Required action: Could you give again exactly, and only, the lines from the one holding "Where should I" through the end of the data, both ends included, with pictures left out?

Dataset entries:

•••

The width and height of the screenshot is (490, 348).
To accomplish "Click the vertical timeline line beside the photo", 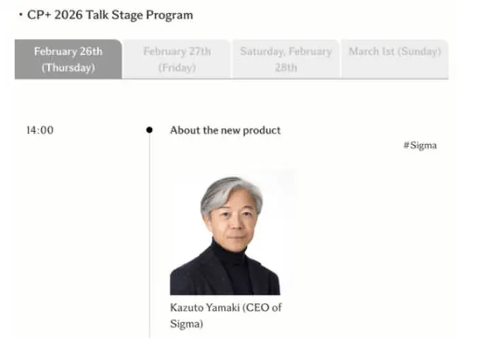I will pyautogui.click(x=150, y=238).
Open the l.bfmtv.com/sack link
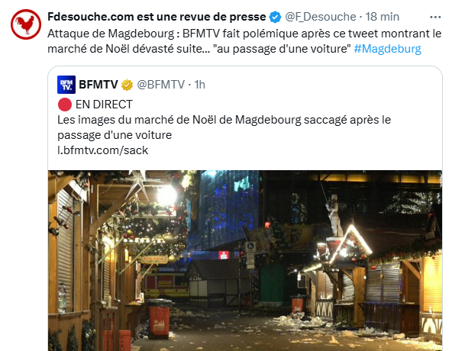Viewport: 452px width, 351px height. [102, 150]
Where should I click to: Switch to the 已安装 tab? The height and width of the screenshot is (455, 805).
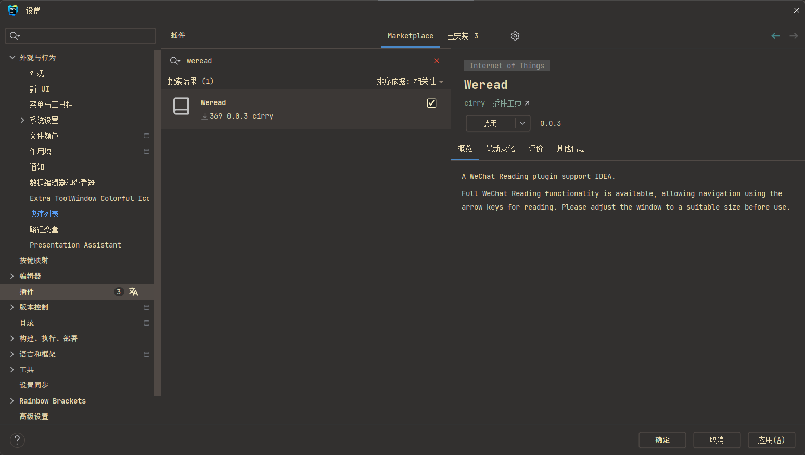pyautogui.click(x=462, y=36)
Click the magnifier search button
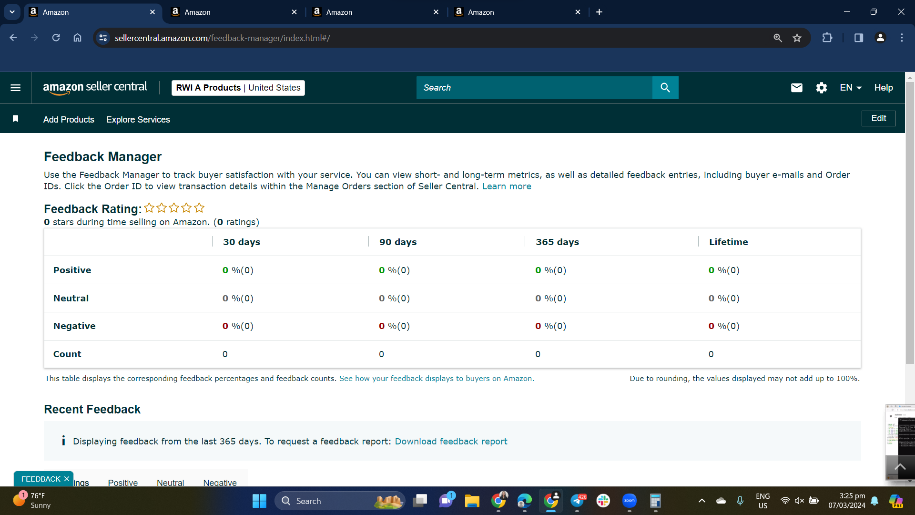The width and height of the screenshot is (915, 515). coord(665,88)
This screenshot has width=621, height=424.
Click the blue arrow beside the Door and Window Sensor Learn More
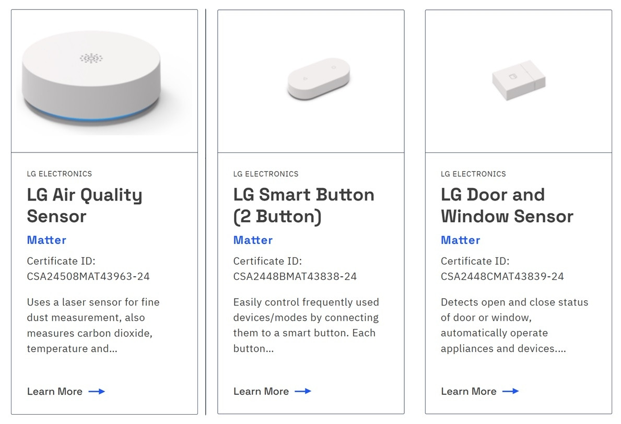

•••

Completed exercise:
Where should I click to: Switch to the 已安装 tab? The height and width of the screenshot is (455, 805).
pyautogui.click(x=462, y=36)
Click the magnifier search button
The width and height of the screenshot is (915, 515). coord(665,88)
This screenshot has width=621, height=424.
Click the blue arrow beside the Door and Window Sensor Learn More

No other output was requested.